I thought I'd be posting the 'mega documentation update' - a mix of pipeline docs, script docs and tutorials for the timelapse sequence, but I ended up reshuffling priorities and working on our lighting pipeline instead. So this update is going to be partially about that, and also a grab bag of miscellaneous work from Tim, Henri, Chris, Luciano and others.
Most of the lighting work I've been doing is really pipeline focused; in other words, just as in the timelapse cameras, I'm thinking 'how can we standardize and make this repeatable' not 'how can I make this one shot'. With lighting that is really important to keep things manageable, to hit the look we want (so this is mixed lighting and look development) and to keep the shots consistent.
Using High Dynamic Range Views
I got some great advice from Troy Sabotka, a blender user, cameraman, and color maven. He's been helping me conceptualize how to split the job into specific steps, and how to think about color. Some of this has been nothing short of a revelation - even in areas I thought I knew.

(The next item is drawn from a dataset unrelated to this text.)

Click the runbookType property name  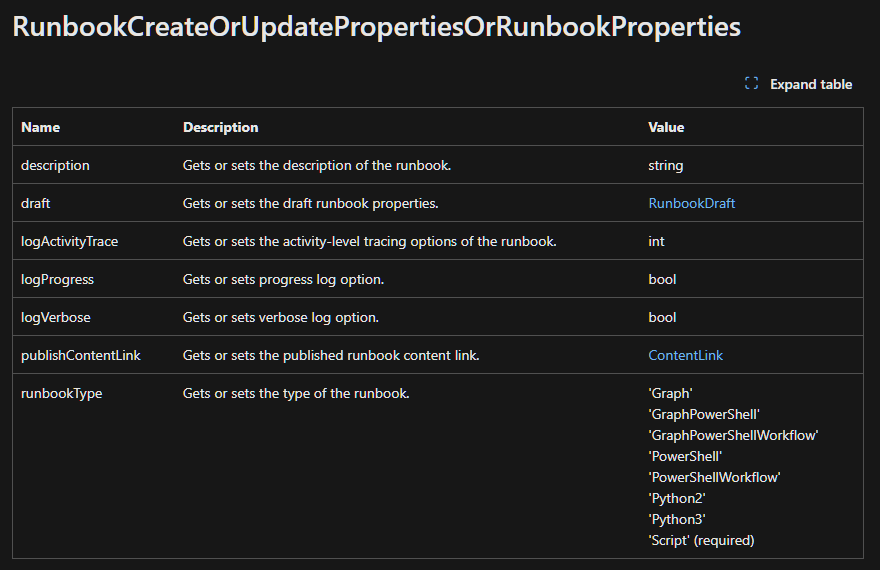pyautogui.click(x=62, y=393)
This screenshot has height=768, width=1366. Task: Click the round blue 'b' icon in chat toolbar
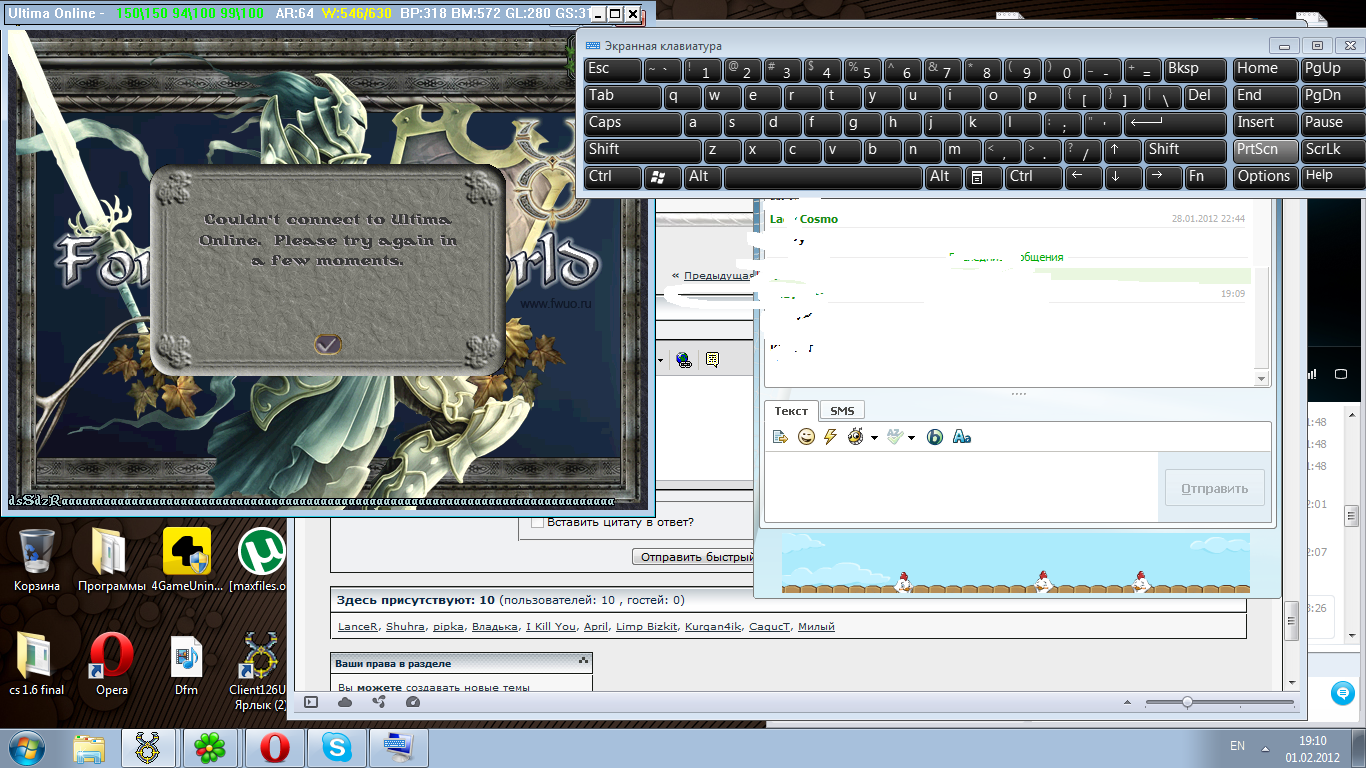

First a little progression of the wip shot to see the progress:
So the big difference has been using a bunch of Open Color IO presets made by Troy. OCIO is an open source library designed by industry eggheads that makes working with color more solid.
If you can imagine that Cycles (Blender's renderer) as a set of algorithms that produces the scene colors in front of the camera, then OCIO has a bunch of connections to the final color that you see on your screen. There's a huge difference between the two! Scene colors really don't 'look' like any one thing; they're better thought of as data representing light. So there is no 'white' you can just have less or more light... a lot more than 'white' really. On your final image however, there's going to be a black and a white - which is the maximum amount of light you can have - and the interesting thing is that how much light you grab from your scene can really give you a lot more range to work with in lighting.
Blender typically uses an sRGB view; meaning you just grab light from 0 to 1, and curve it a bit. In practice that means that lighters are going to tweak their lights so that all the color data is concentrated in that small range - which is not true of reality. The view that Troy provided is based on the ACES standard, and grabs a lot more of the scene, giving me way more dynamic range to work with. The result is stunning! Sergey had to fix a small bug in one of the compositor nodes that was clipping to 1, thus only working with sRGB, and now I have a massive amount of range to work with.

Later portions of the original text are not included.